A parallel plate capacitor with plates of area 320 cm.^2 is charged to a potential difference V and is then disconnected from the voltage source. When the plates are moved 0.3 cm. farther apart, the voltage between the plates is increased by 152 V. What is the charge on the positive plate of the capacitor?

Having trouble setting up equations to solve for the charge

To solve this problem, we can use the formula for the capacitance of a parallel plate capacitor:

C = ε₀ * (A/d)

where C is the capacitance, ε₀ is the permittivity of free space, A is the area of the plates, and d is the separation distance between the plates.

In this case, we know the initial area of the plates (320 cm²) and the change in distance (0.3 cm). We also know that the voltage between the plates increased by 152 V.

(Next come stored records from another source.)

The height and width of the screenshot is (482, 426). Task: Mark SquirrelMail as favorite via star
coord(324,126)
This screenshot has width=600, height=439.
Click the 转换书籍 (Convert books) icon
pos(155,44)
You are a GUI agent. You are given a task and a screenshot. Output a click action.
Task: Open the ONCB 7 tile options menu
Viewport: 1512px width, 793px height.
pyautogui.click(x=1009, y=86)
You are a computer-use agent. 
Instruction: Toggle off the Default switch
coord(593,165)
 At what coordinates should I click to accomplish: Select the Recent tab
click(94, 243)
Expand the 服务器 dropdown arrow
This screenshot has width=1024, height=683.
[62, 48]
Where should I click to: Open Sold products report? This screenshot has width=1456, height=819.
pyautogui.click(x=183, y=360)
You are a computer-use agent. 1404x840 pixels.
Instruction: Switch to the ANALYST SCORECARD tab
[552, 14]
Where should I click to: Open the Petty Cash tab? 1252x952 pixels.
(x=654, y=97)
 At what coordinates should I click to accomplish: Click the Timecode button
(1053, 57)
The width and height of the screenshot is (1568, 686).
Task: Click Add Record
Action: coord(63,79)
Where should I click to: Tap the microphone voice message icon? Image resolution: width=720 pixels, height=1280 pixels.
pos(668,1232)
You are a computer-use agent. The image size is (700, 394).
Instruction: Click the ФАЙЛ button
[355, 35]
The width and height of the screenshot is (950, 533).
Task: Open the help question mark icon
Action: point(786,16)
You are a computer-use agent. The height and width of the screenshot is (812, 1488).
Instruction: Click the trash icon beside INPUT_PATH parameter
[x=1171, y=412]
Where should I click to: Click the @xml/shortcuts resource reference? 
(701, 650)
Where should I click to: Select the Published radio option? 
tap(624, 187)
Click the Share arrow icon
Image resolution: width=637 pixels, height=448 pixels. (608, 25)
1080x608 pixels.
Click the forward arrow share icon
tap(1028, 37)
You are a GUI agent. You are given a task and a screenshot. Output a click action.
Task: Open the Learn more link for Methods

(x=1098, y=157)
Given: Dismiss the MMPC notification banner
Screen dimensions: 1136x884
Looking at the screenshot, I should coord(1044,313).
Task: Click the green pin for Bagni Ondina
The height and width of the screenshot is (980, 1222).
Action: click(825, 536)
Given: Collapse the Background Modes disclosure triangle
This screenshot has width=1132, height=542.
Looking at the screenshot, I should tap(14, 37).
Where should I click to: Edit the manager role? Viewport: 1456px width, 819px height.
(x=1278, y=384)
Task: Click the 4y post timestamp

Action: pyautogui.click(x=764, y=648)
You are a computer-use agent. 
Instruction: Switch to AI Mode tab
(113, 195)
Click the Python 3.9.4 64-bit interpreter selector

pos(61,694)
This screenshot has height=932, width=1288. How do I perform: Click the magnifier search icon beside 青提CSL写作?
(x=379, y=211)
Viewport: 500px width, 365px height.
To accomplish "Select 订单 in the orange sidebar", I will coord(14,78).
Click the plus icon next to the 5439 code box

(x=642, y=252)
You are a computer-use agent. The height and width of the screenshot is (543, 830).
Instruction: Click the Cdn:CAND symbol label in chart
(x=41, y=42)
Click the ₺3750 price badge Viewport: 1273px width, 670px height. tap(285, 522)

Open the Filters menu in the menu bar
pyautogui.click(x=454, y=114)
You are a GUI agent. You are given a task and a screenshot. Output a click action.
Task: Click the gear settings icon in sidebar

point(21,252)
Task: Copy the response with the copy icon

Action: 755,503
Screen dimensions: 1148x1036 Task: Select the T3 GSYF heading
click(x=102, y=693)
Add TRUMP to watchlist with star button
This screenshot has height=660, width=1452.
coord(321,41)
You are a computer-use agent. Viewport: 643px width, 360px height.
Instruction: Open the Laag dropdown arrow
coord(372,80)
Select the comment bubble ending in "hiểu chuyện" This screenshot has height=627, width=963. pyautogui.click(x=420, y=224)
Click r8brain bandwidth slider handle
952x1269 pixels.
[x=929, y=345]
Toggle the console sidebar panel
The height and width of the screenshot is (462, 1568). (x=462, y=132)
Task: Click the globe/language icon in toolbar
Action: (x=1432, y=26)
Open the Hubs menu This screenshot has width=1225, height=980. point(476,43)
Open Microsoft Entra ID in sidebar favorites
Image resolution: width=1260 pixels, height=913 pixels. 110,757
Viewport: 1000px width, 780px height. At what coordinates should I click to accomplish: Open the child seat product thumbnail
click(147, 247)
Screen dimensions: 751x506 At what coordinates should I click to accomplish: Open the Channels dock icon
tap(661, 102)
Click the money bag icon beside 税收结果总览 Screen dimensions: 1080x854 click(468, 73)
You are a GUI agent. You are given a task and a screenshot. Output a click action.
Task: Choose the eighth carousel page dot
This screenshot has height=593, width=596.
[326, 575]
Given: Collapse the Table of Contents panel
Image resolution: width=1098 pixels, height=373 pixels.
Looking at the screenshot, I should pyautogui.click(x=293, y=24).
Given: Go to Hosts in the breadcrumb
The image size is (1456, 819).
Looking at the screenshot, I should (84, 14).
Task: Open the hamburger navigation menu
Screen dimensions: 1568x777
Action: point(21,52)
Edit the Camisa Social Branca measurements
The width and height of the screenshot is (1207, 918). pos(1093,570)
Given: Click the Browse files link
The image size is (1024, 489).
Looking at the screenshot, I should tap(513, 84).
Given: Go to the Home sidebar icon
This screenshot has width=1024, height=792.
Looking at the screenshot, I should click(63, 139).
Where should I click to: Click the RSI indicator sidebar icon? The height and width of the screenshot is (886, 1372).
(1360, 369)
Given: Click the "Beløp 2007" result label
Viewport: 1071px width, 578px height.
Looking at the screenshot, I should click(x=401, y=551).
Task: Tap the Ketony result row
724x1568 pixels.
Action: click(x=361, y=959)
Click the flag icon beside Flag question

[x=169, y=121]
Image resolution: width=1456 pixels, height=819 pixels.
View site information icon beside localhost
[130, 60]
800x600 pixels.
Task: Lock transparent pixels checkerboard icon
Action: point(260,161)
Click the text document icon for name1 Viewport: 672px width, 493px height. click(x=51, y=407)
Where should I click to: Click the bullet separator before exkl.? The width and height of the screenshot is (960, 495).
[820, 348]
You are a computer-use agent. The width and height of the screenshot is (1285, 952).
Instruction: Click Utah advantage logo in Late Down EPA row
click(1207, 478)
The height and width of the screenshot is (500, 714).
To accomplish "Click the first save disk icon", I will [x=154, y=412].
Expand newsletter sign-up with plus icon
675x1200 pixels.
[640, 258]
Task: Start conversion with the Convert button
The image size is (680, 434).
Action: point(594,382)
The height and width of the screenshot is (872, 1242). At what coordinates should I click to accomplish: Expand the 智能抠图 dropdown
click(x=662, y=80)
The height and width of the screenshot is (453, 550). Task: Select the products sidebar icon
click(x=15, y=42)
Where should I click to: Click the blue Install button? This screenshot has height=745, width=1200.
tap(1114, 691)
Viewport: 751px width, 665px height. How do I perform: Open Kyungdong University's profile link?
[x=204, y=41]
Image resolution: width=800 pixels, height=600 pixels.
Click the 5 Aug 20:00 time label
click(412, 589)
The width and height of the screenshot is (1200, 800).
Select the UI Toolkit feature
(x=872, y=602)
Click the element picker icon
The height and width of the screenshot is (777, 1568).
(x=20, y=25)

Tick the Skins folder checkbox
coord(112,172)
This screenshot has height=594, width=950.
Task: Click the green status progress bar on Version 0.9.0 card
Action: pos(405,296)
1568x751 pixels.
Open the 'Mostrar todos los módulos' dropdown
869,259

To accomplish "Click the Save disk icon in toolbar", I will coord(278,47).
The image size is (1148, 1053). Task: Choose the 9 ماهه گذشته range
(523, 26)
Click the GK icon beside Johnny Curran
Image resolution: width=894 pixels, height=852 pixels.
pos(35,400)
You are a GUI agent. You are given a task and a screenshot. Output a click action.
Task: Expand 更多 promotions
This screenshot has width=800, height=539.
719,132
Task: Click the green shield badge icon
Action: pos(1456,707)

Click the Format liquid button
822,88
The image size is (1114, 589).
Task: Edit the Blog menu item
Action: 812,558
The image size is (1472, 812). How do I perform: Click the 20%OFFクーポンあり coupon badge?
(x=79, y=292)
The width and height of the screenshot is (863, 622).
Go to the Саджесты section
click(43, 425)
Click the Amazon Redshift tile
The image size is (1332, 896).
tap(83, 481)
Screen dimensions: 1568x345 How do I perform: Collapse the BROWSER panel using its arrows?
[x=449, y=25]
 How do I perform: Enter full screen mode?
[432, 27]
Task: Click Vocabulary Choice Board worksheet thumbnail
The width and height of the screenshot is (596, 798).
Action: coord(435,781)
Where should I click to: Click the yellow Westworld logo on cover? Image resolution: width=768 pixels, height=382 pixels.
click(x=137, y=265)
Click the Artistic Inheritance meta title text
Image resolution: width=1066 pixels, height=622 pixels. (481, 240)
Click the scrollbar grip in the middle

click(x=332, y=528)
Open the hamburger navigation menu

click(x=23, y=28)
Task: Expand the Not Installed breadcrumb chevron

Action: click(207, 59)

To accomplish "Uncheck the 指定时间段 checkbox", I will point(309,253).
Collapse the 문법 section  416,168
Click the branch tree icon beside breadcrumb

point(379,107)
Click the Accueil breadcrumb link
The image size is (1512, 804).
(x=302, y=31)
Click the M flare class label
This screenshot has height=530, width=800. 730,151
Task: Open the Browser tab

Let's break down the problem step by step:

Step 1: Convert the area from cm² to m².
320 cm² * (1 m / 100 cm)² = 0.032 m²

Step 2: Convert the separation distance from cm to m.
0.3 cm * (1 m / 100 cm) = 0.003 m

Step 3: Calculate the initial capacitance (C₁) using the formula.
C₁ = ε₀ * (A/d)
We need the permittivity of free space, which is ε₀ = 8.85 × 10⁻¹² F/m.
Plugging in the values:
C₁ = (8.85 × 10⁻¹² F/m) * (0.032 m² / 0.003 m)
C₁ ≈ 9.6 × 10⁻¹² F

Step 4: Calculate the final potential difference (V₂) using the given information.
The voltage between the plates increased by 152 V, so the final potential difference is V + 152 V.

Step 5: Calculate the final capacitance (C₂) using the formula.
C₂ = ε₀ * (A / (d + Δd))
We already know the permittivity of free space (ε₀) and the area (A), and we know the initial separation distance (d) and the change in distance (Δd).
C₂ = (8.85 × 10⁻¹² F/m) * (0.032 m² / (0.003 m + 0.3 cm))
C₂ ≈ 9.1 × 10⁻¹² F

Step 6: Now that we have both initial and final capacitance values, we can use the fact that the charge remains constant to set up an equation:
Q = C₁ * V = C₂ * (V + 152 V)

Step 7: Solve for Q, the charge on the positive plate.
To solve the equation, we'll substitute the values we know:
9.6 × 10⁻¹² F * V = 9.1 × 10⁻¹² F * (V + 152 V)

Simplifying the equation will give us the value of Q, the charge on the positive plate.